Once you have read the records, output them exactly.

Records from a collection

▼

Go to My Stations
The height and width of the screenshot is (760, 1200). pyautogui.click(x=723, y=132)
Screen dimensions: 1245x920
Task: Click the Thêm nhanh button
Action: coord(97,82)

▲

TASK RESPONSE
Go to My Stations
The height and width of the screenshot is (760, 1200). pyautogui.click(x=723, y=132)
Screen dimensions: 1245x920
Task: Click the Thêm nhanh button
Action: coord(97,82)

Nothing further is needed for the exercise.